Import data from a GFF3-formatted string. This is a class method, which can be called as shown below to create a new object:

>>> gff3 = egglib.io.GFF3.from_string(gff3_string)

Parameters:

string – GFF3-formatted string.
strict – apply strict GFF3 specifications (see here).

Returns:

A new io.GFF3 instance.

property genome_build¶: Genome build if specified by a directive.

iter_features(seqid=None, start=None, end=None, all_features=False)[source]¶

Iterate over features.

Parameters:

seqid – only iterates overs features of this contig (by default, consider all contigs). If the specified seqid is not present in the GFF3 file, iteration is empty (without error).
start – start iteration at this position. By default, start with the first position.
end – stop iteration at this position (does not include features whose end position is larger than this value). By default, process all features.
all_features – whether iteration should also include features that are part of another (by default, only include features that don’t have a parent).

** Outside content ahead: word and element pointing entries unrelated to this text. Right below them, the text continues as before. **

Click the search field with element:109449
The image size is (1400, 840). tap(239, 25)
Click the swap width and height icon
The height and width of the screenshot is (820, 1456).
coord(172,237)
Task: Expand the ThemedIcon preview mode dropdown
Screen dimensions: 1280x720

A given feature may be repeated if it has several unconnected parents.

Note

If start and/or end are specified, seqid is required.

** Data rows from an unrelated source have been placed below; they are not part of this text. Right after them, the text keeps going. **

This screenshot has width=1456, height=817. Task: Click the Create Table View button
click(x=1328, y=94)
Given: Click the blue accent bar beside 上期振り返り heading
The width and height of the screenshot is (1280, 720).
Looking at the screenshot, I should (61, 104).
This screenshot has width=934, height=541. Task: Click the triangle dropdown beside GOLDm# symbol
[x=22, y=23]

property list_seqid¶: List of seqid.

property num_seqid¶: Number of seqid of features present in instance.

property num_top_features¶: Number of features without parents.

property num_tot_features¶: Total number of features.

property regions¶: Dictionary with all sequence regions defined by directives.

property sequences¶: If specified, sequences as a Container. By default, this value is None.

property source_ontology¶: Content of all source-ontology directives.

property species¶: Species (if specified by a directive).

property version¶: GFF version.

class egglib.io.Gff3Feature[source]¶

Provide access to data of a feature. This class cannot be instanciated by the user.

Attributes

`ID`	Feature identifier.
`all_parts`	All parts of this feature.
`attributes`	Dictionary of attributes attached to the feature.
`derivers`	List of features deriving from this one.
`descendants`	List of features descending from this one.
`end`	Feature end position.
`parents`	List of features parent to this one.
`score`	Feature score.
`segments`	List of segments of the feature.
`seqid`	Seqid on which this feature is located.
`source`	Feature source.
`start`	Feature start position.
`strand`	Strand on which the feature is located.
`type`	Feature type.

property ID¶: Feature identifier.

property all_parts¶: All parts of this feature.

property attributes¶

Dictionary of attributes attached to the feature. The list of attributes is:

ID
Name
Alias
Parent
Target
Gap
Derives_from
Note
Dbxref
Ontology_term
Is_circular
Other attributes as defined in the GFF3 file.

property derivers¶: List of features deriving from this one.

property descendants¶: List of features descending from this one.

property end¶: Feature end position.

property parents¶: List of features parent to this one.

property score¶: Feature score.

property segments¶: List of segments of the feature.

property seqid¶: Seqid on which this feature is located.

property source¶: Feature source.

property start¶: Feature start position.

property strand¶: Strand on which the feature is located.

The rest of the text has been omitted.